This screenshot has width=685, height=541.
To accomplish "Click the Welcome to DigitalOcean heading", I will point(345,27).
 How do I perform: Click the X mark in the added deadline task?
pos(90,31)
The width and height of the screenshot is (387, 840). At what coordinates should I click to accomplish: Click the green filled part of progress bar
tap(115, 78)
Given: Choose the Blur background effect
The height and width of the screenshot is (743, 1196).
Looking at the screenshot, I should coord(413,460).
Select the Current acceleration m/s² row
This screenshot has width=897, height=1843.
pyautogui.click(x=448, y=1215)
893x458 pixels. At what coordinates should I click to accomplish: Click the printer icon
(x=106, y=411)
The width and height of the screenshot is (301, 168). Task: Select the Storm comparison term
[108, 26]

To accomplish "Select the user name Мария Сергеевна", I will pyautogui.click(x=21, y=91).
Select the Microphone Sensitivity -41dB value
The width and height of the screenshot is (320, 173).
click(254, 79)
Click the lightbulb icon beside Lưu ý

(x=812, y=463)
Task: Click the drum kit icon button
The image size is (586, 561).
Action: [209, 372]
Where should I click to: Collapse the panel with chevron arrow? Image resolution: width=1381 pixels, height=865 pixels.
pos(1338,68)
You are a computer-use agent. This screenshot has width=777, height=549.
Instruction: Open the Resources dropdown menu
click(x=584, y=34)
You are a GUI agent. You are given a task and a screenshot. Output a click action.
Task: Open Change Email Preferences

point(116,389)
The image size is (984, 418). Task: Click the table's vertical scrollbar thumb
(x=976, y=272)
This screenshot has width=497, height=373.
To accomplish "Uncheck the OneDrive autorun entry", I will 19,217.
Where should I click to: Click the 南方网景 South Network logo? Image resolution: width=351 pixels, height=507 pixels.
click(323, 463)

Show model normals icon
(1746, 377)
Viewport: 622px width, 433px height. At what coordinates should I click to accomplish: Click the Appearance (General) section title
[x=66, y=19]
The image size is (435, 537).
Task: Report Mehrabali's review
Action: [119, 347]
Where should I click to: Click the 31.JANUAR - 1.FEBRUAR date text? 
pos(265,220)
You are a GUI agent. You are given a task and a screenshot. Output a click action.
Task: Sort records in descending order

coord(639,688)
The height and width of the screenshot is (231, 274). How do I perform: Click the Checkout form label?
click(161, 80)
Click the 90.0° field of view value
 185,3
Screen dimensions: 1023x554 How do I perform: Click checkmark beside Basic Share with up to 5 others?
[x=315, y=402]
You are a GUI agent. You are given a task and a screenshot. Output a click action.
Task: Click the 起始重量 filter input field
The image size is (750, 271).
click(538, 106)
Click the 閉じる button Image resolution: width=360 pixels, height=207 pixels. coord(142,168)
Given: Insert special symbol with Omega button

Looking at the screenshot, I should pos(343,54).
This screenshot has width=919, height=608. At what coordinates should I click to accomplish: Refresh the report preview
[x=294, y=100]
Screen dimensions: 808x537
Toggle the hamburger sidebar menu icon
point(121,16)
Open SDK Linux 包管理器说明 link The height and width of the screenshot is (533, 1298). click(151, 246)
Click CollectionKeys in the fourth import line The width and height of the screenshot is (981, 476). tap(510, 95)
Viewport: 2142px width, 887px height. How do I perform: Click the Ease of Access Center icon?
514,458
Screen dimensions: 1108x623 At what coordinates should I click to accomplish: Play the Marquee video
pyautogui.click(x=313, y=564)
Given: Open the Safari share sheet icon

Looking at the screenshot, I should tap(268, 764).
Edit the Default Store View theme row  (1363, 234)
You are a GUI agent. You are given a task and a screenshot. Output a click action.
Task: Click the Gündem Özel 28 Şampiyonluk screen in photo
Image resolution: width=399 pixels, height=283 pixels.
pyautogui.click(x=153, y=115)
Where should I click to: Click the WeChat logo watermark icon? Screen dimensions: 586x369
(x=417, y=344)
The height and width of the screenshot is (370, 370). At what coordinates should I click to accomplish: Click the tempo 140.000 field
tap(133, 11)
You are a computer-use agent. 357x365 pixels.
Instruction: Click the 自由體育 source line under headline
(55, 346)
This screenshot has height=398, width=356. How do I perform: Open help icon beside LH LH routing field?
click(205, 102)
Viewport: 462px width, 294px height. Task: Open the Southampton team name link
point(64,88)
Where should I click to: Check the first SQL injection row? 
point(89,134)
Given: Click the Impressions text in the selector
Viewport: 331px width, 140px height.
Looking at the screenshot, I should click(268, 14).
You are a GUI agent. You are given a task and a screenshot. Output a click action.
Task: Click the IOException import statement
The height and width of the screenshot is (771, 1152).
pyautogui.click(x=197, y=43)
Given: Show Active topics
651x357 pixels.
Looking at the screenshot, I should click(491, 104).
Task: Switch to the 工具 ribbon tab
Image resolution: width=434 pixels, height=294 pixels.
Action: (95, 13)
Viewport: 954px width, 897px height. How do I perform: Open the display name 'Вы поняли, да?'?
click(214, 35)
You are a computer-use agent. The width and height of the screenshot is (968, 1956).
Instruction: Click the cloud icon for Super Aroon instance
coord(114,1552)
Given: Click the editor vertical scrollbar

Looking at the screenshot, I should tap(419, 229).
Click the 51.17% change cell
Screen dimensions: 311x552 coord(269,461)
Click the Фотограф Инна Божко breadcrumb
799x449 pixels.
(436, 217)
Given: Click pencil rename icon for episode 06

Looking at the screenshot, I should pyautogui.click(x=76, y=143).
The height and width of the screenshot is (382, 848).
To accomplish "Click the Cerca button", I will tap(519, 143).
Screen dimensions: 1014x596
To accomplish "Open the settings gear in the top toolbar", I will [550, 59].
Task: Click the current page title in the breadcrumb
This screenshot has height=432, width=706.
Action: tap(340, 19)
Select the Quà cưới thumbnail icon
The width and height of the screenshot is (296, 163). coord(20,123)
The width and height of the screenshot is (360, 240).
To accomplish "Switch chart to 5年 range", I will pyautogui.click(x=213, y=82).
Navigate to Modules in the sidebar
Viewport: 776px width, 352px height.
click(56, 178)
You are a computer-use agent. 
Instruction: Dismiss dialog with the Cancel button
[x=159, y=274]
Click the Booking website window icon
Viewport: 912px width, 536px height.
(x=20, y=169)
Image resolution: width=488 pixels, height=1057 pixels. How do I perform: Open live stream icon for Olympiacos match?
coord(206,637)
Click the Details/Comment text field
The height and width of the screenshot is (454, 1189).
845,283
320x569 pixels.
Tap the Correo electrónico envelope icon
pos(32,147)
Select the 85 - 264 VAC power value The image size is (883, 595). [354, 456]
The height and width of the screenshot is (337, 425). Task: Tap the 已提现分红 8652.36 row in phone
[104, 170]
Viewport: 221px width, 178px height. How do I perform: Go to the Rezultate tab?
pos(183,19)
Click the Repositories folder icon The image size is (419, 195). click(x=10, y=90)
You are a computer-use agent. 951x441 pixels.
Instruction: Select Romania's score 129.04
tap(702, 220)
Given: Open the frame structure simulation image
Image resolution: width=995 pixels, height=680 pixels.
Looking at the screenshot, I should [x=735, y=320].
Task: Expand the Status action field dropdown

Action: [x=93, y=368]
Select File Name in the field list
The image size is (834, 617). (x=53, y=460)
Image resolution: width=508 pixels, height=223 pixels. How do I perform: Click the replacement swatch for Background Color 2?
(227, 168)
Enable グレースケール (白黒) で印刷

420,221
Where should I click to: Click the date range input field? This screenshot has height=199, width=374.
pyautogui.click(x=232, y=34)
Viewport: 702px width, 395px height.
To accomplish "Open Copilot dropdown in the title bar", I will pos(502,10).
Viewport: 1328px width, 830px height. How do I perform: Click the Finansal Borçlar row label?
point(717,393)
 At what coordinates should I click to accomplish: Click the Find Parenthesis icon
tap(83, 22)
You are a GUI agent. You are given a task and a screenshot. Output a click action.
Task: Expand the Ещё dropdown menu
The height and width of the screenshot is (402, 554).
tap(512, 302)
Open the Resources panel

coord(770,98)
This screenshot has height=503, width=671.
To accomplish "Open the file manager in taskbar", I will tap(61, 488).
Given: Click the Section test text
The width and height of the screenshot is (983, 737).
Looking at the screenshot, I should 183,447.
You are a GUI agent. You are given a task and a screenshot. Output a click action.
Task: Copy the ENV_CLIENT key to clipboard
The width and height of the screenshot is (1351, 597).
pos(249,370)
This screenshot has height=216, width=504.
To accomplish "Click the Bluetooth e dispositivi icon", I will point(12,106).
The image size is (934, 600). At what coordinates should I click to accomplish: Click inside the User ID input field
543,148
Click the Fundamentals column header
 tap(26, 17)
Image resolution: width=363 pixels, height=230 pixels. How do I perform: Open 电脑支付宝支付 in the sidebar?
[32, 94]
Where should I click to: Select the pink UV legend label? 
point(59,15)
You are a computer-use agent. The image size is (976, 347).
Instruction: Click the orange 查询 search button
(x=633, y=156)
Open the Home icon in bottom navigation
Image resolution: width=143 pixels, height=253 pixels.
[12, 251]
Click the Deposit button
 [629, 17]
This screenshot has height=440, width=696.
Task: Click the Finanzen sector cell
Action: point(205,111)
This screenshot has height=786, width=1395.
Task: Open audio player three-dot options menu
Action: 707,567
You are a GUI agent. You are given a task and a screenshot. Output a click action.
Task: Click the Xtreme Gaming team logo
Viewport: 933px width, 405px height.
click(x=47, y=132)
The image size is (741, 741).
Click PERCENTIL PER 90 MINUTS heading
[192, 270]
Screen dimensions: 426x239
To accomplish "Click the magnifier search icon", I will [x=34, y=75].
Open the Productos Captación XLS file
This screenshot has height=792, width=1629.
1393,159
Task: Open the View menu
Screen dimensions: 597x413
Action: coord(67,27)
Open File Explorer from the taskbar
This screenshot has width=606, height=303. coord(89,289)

- **Task item**: Starting at the line above that contains "You are a computer-use agent. The width", repeat each line exactly up to and including the line that contains "The width and height of the screenshot is (360, 240).", and stop there.

- **Answer for this exercise**:
You are a computer-use agent. The width and height of the screenshot is (968, 1956).
Instruction: Click the cloud icon for Super Aroon instance
coord(114,1552)
Given: Click the editor vertical scrollbar

Looking at the screenshot, I should tap(419, 229).
Click the 51.17% change cell
Screen dimensions: 311x552 coord(269,461)
Click the Фотограф Инна Божко breadcrumb
799x449 pixels.
(436, 217)
Given: Click pencil rename icon for episode 06

Looking at the screenshot, I should pyautogui.click(x=76, y=143).
The height and width of the screenshot is (382, 848).
To accomplish "Click the Cerca button", I will tap(519, 143).
Screen dimensions: 1014x596
To accomplish "Open the settings gear in the top toolbar", I will [550, 59].
Task: Click the current page title in the breadcrumb
This screenshot has height=432, width=706.
Action: tap(340, 19)
Select the Quà cưới thumbnail icon
The width and height of the screenshot is (296, 163). coord(20,123)
The width and height of the screenshot is (360, 240).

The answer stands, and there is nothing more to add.